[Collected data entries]
┌──
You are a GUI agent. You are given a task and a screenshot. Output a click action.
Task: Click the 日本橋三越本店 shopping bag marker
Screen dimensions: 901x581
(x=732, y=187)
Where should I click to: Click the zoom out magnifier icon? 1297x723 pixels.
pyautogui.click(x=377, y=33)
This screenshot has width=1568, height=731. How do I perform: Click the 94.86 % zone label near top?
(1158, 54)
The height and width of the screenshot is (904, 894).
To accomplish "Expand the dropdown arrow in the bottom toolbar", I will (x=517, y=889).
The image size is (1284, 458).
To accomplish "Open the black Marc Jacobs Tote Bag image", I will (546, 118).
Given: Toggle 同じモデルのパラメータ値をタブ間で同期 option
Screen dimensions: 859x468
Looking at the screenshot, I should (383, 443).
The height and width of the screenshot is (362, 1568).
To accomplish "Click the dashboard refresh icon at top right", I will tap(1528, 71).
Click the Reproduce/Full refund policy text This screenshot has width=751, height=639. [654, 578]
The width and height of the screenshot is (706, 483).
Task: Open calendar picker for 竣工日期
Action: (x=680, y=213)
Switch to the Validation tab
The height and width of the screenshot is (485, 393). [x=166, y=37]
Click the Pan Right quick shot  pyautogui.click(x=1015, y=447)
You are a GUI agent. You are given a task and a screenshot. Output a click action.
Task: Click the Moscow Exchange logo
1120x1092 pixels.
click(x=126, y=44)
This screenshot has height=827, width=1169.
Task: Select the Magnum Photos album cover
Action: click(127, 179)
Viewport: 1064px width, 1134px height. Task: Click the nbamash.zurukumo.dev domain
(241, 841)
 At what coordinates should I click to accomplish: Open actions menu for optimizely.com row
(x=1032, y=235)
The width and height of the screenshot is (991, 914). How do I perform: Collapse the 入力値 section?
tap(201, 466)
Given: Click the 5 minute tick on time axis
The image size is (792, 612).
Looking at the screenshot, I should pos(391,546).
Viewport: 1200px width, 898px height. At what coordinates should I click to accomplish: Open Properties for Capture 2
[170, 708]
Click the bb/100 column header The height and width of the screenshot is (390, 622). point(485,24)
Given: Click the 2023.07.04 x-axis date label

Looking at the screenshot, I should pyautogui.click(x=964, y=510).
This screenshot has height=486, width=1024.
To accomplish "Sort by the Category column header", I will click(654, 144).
└──
Retype all the data verbatim.

● EXERCISE RESPONSE:
You are a GUI agent. You are given a task and a screenshot. Output a click action.
Task: Click the 日本橋三越本店 shopping bag marker
Screen dimensions: 901x581
(x=732, y=187)
Where should I click to: Click the zoom out magnifier icon? 1297x723 pixels.
pyautogui.click(x=377, y=33)
This screenshot has width=1568, height=731. How do I perform: Click the 94.86 % zone label near top?
(1158, 54)
The height and width of the screenshot is (904, 894).
To accomplish "Expand the dropdown arrow in the bottom toolbar", I will (x=517, y=889).
The image size is (1284, 458).
To accomplish "Open the black Marc Jacobs Tote Bag image", I will (546, 118).
Given: Toggle 同じモデルのパラメータ値をタブ間で同期 option
Screen dimensions: 859x468
Looking at the screenshot, I should (383, 443).
The height and width of the screenshot is (362, 1568).
To accomplish "Click the dashboard refresh icon at top right", I will tap(1528, 71).
Click the Reproduce/Full refund policy text This screenshot has width=751, height=639. [654, 578]
The width and height of the screenshot is (706, 483).
Task: Open calendar picker for 竣工日期
Action: (x=680, y=213)
Switch to the Validation tab
The height and width of the screenshot is (485, 393). [x=166, y=37]
Click the Pan Right quick shot  pyautogui.click(x=1015, y=447)
You are a GUI agent. You are given a task and a screenshot. Output a click action.
Task: Click the Moscow Exchange logo
1120x1092 pixels.
click(x=126, y=44)
This screenshot has height=827, width=1169.
Task: Select the Magnum Photos album cover
Action: click(127, 179)
Viewport: 1064px width, 1134px height. Task: Click the nbamash.zurukumo.dev domain
(241, 841)
 At what coordinates should I click to accomplish: Open actions menu for optimizely.com row
(x=1032, y=235)
The width and height of the screenshot is (991, 914). How do I perform: Collapse the 入力値 section?
tap(201, 466)
Given: Click the 5 minute tick on time axis
The image size is (792, 612).
Looking at the screenshot, I should pos(391,546).
Viewport: 1200px width, 898px height. At what coordinates should I click to accomplish: Open Properties for Capture 2
[170, 708]
Click the bb/100 column header The height and width of the screenshot is (390, 622). point(485,24)
Given: Click the 2023.07.04 x-axis date label

Looking at the screenshot, I should pyautogui.click(x=964, y=510).
This screenshot has height=486, width=1024.
To accomplish "Sort by the Category column header", I will click(654, 144).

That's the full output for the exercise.